-- Given data start --
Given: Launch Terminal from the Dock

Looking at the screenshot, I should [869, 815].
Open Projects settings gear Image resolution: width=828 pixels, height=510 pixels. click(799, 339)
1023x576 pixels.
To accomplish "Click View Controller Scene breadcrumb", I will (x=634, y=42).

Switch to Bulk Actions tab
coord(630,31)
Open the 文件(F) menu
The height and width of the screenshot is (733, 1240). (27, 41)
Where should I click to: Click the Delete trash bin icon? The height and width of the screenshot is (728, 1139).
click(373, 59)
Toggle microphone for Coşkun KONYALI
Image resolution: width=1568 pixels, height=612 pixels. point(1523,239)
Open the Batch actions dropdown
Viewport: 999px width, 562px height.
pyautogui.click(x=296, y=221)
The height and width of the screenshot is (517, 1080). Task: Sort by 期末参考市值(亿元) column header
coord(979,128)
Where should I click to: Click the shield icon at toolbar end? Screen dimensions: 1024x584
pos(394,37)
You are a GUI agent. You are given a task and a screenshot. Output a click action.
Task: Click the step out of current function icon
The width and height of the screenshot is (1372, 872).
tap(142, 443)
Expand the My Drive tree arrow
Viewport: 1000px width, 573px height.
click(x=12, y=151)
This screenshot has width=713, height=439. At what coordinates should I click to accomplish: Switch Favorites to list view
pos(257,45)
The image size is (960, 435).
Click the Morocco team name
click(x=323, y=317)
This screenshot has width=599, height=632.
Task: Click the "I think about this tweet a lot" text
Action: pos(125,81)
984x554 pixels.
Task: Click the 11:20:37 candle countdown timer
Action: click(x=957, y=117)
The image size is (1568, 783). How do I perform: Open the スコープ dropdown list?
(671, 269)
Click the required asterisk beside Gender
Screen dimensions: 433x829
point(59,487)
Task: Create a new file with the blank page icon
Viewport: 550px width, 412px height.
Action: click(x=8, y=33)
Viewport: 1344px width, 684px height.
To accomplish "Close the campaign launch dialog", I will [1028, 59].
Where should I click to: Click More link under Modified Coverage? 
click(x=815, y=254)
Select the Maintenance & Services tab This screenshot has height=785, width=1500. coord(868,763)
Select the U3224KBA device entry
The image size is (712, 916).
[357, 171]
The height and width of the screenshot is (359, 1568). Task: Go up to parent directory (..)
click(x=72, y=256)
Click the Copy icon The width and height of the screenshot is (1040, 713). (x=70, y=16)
-- Given data end --
Copy the listing lines exactly, from the line containing "Where should I click to: Click the Delete" up to and including the line containing "pyautogui.click(x=296, y=221)".

> Exercise output
Where should I click to: Click the Delete trash bin icon? The height and width of the screenshot is (728, 1139).
click(373, 59)
Toggle microphone for Coşkun KONYALI
Image resolution: width=1568 pixels, height=612 pixels. point(1523,239)
Open the Batch actions dropdown
Viewport: 999px width, 562px height.
pyautogui.click(x=296, y=221)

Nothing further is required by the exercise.